Right now we are getting all uniqueIds from postgresql table and querying the Phoenix tables for corresponding uniqueIds and applying the analytical functions.But here all uniqueIds are processing in sequential manner. we need this to run parallel. we are using scala and spark to achieve this functionality.
Below is the sample code,
val optionsMap = Map("driver" -> config.jdbcDriver, "url" -> config.jdbcUrl,
"user" -> config.jdbcUser, "password" -> config.jdbcPassword,
"dbtable" -> query)
val uniqDF = sqlContext.read.format("jdbc").options(optionsMap).load()

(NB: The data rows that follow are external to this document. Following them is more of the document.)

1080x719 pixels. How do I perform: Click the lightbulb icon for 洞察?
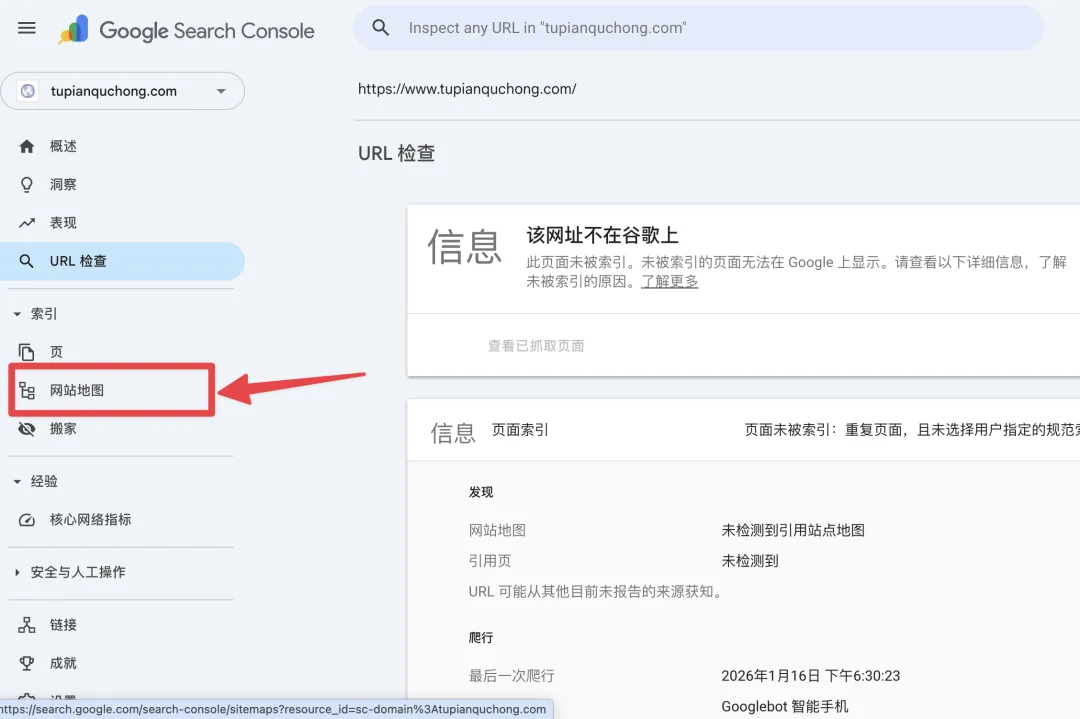tap(27, 185)
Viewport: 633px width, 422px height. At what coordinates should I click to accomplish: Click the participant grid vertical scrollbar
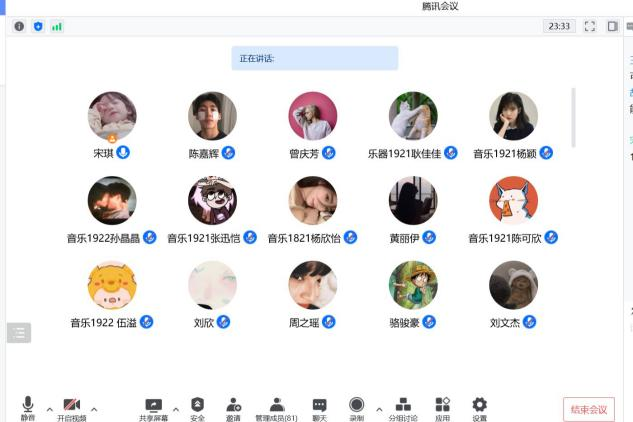click(573, 118)
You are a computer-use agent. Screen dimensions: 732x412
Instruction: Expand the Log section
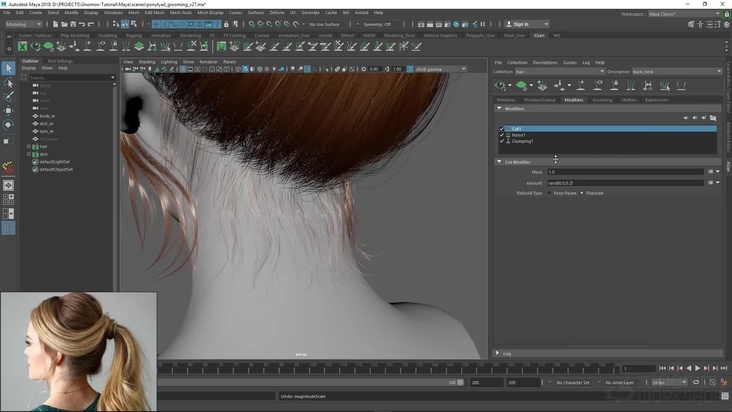click(x=499, y=353)
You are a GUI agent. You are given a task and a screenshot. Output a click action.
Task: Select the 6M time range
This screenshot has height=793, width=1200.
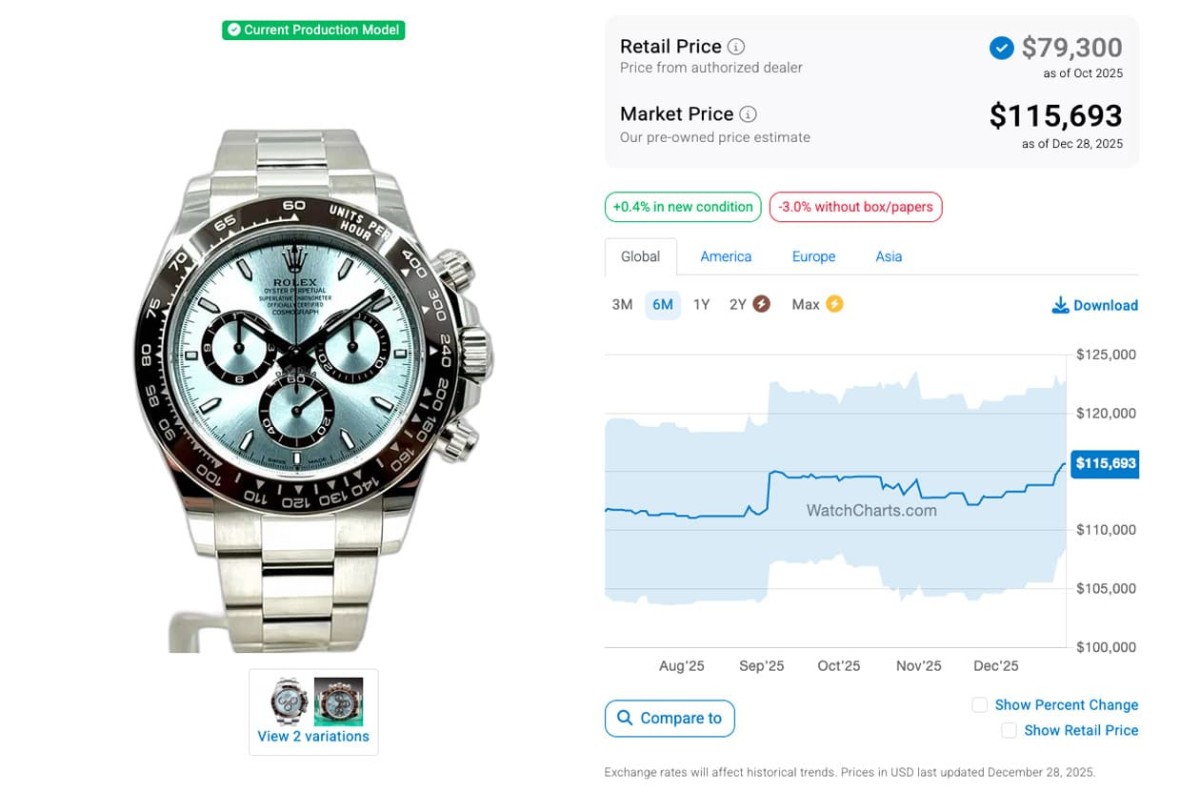pos(662,305)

val results = uniqDF.collect
results.foreach { uniqId =>
val data = loadHbaseData(uniqId)
data.map(func).save()
}
def loadHbaseData(id: String): DataFrame = {
sqlContext.phoenixTableAsDataFrame("TIMESERIETABLE", Array("TIMESTAMP", "XXXX",""), predicate = Some("\"ID\" = '" + uniqueId + "' "), conf = configuration)
}
could you please let me know what is the better approach in doing this?